(Pixel coordinate grounding data)
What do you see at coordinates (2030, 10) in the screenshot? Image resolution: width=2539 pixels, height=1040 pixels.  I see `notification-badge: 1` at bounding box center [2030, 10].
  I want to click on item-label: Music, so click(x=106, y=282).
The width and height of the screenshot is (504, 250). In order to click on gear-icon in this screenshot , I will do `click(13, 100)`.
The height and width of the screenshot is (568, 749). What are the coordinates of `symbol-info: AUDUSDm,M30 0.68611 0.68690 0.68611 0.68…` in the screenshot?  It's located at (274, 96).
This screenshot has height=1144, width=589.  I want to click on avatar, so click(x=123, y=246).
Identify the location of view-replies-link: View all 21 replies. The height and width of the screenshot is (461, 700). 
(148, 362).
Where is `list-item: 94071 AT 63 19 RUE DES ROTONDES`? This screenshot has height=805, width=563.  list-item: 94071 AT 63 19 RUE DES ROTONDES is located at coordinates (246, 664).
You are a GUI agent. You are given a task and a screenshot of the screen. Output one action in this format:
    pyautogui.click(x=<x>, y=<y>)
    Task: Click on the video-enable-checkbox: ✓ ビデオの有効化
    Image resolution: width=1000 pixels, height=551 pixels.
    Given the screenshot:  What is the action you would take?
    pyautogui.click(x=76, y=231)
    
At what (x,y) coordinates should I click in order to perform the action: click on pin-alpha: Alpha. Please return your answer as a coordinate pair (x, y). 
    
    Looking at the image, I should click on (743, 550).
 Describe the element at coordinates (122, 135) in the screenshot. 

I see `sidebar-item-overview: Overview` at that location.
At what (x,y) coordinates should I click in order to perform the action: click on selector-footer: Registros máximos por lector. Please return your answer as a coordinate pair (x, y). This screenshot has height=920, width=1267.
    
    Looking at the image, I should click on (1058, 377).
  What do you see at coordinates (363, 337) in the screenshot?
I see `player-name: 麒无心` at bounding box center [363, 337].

* [Required work] Copy out every one of these records again, word for word and line for line, without changing anything.

* [Result below]
What do you see at coordinates (2030, 10) in the screenshot? Image resolution: width=2539 pixels, height=1040 pixels.  I see `notification-badge: 1` at bounding box center [2030, 10].
  I want to click on item-label: Music, so click(x=106, y=282).
The width and height of the screenshot is (504, 250). In order to click on gear-icon in this screenshot , I will do `click(13, 100)`.
The height and width of the screenshot is (568, 749). What are the coordinates of `symbol-info: AUDUSDm,M30 0.68611 0.68690 0.68611 0.68…` in the screenshot?  It's located at (274, 96).
This screenshot has height=1144, width=589.  I want to click on avatar, so click(x=123, y=246).
Identify the location of view-replies-link: View all 21 replies. The height and width of the screenshot is (461, 700). 
(148, 362).
Where is `list-item: 94071 AT 63 19 RUE DES ROTONDES`? This screenshot has height=805, width=563.  list-item: 94071 AT 63 19 RUE DES ROTONDES is located at coordinates (246, 664).
You are a GUI agent. You are given a task and a screenshot of the screen. Output one action in this format:
    pyautogui.click(x=<x>, y=<y>)
    Task: Click on the video-enable-checkbox: ✓ ビデオの有効化
    Image resolution: width=1000 pixels, height=551 pixels.
    Given the screenshot:  What is the action you would take?
    pyautogui.click(x=76, y=231)
    
At what (x,y) coordinates should I click in order to perform the action: click on pin-alpha: Alpha. Please return your answer as a coordinate pair (x, y). 
    
    Looking at the image, I should click on (743, 550).
 Describe the element at coordinates (122, 135) in the screenshot. 

I see `sidebar-item-overview: Overview` at that location.
At what (x,y) coordinates should I click in order to perform the action: click on selector-footer: Registros máximos por lector. Please return your answer as a coordinate pair (x, y). This screenshot has height=920, width=1267.
    
    Looking at the image, I should click on (1058, 377).
  What do you see at coordinates (363, 337) in the screenshot?
I see `player-name: 麒无心` at bounding box center [363, 337].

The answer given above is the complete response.